What you need to do: Exactly as written, return every line of the data below apart from the pictures.

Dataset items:
•••••

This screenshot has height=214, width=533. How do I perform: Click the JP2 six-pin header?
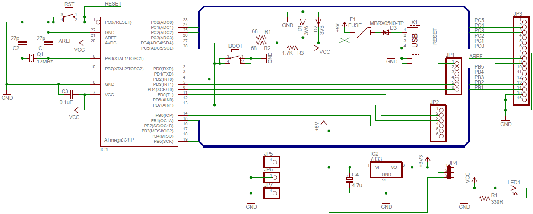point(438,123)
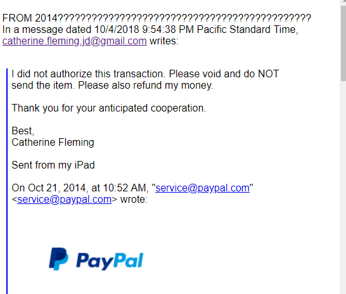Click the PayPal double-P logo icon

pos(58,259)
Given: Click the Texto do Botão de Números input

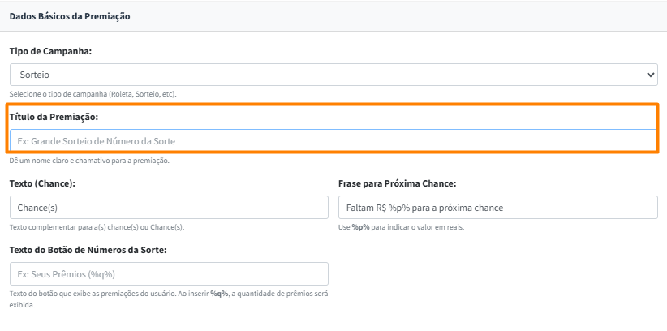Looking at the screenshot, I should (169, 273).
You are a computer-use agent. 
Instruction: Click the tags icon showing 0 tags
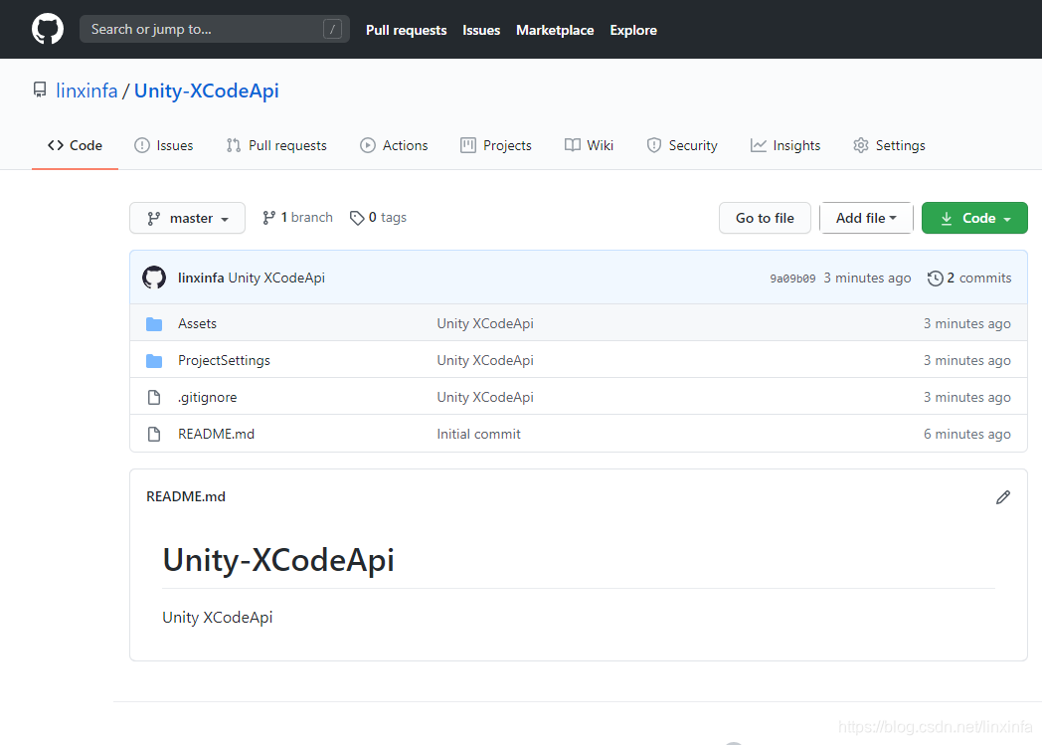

•••••

Answer space:
This screenshot has height=214, width=533. How do I perform: Click the JP2 six-pin header?
point(438,123)
Click the PayPal double-P logo icon

pos(58,259)
Given: Click the Texto do Botão de Números input

Looking at the screenshot, I should (169, 273).
You are a computer-use agent. 
Instruction: Click the tags icon showing 0 tags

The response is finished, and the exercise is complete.